The Flag Hill, also known as the Overlook Flag, Overlook Park or Flag Over the Falls, is a location in Great Falls, Montana. The hill holds the city's landmark American flag, as well as a park and visitor center.

== History ==
The planning of the flag and its site began in early 1984, and a sign and place for the flag was dedicated in Broadwater Overlook Park in March 1984. However, funding was needed for the flag and its site, so members of the Montana Air National Guard and Great Falls Board of Realtors collected funds from a toll. Sufficient funding was reached after the fundraising, and the flag arrived at Great Falls on April 18, 1984. Construction began a few months later, and the flag was planted on June 7, 1984. The flag was then raised less than a month later on July 4, 1984, for Independence Day. Several additions have been added to park, including a plaque to dedicate Cascade County veterans in 1986, a statue dedicating Lewis and Clark, a walking path, and other small projects.

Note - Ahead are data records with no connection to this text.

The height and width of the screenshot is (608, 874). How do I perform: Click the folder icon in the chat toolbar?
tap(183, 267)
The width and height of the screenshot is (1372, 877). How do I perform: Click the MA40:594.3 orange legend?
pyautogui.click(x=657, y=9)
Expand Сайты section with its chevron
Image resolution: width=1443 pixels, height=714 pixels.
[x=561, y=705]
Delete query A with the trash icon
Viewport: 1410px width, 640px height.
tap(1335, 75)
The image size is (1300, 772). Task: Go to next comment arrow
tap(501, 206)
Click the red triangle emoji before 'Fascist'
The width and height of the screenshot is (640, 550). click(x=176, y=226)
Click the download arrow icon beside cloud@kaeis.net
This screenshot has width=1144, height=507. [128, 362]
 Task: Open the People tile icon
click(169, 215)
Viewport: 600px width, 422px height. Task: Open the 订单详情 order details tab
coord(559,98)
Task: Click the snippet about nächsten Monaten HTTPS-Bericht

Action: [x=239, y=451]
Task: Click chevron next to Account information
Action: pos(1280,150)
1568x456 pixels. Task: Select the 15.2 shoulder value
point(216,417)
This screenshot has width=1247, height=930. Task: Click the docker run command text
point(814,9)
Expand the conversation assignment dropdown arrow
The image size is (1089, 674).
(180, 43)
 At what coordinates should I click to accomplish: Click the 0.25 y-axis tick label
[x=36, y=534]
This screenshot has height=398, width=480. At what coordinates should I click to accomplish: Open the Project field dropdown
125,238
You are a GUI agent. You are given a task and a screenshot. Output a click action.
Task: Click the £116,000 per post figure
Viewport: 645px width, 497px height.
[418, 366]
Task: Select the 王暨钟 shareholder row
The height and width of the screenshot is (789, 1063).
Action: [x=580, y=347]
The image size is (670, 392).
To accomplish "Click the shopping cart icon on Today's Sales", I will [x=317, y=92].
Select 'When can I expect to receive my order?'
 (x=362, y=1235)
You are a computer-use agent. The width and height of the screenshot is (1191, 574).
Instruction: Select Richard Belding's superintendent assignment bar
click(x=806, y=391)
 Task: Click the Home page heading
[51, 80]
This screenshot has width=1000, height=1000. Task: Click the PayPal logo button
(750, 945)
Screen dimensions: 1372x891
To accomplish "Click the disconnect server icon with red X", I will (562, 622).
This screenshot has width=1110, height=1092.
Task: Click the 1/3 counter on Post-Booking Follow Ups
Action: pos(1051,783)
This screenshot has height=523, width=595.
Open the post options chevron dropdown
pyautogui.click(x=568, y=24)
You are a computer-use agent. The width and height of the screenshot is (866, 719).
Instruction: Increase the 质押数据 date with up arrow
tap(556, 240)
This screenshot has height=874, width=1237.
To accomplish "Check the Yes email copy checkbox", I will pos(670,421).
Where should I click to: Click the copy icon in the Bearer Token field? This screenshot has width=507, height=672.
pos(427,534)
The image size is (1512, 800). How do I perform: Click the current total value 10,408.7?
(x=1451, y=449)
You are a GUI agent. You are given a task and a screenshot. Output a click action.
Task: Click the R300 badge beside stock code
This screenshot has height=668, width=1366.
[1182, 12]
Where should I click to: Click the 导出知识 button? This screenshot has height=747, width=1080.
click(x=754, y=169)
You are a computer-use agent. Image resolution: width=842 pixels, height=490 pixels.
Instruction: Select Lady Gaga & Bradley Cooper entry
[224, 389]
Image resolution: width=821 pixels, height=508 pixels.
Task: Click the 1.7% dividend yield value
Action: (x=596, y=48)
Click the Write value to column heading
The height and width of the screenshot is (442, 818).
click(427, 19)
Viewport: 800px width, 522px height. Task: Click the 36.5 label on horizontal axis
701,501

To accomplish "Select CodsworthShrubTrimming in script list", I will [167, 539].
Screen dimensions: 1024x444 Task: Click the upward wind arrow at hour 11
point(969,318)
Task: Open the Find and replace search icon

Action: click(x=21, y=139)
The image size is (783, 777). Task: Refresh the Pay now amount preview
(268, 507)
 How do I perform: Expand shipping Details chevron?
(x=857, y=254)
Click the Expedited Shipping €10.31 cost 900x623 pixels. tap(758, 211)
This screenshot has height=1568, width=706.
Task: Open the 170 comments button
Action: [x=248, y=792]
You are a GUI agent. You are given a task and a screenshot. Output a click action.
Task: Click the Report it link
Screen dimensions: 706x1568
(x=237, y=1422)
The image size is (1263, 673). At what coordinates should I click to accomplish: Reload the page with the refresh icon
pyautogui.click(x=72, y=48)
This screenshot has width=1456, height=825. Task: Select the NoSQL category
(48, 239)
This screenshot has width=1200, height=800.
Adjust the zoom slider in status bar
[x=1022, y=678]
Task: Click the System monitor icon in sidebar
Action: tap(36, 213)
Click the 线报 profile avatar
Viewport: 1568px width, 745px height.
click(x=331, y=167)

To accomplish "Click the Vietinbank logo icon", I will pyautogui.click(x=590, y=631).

Currently, the flag is still maintained and sponsored by the Great Falls Board of Realtors, Montana Air National Guard, and other sponsors.

== Flag ==
A 30 × 50 ft American flag is used on the hill and is sponsored by multiple sponsors. Multiple flags are used, and seamstresses maintain and repair each flag regularly.

== Park and overlook ==
The Broadwater Overlook Park, also known as Overlook Park, contains the flagstaff. The park also contains the city's visitor center.

== Location ==
Great Falls Flag Hill is located on Overlook Drive just off of 10th Avenue South.

== Events ==

- Flag Day celebration every June 14.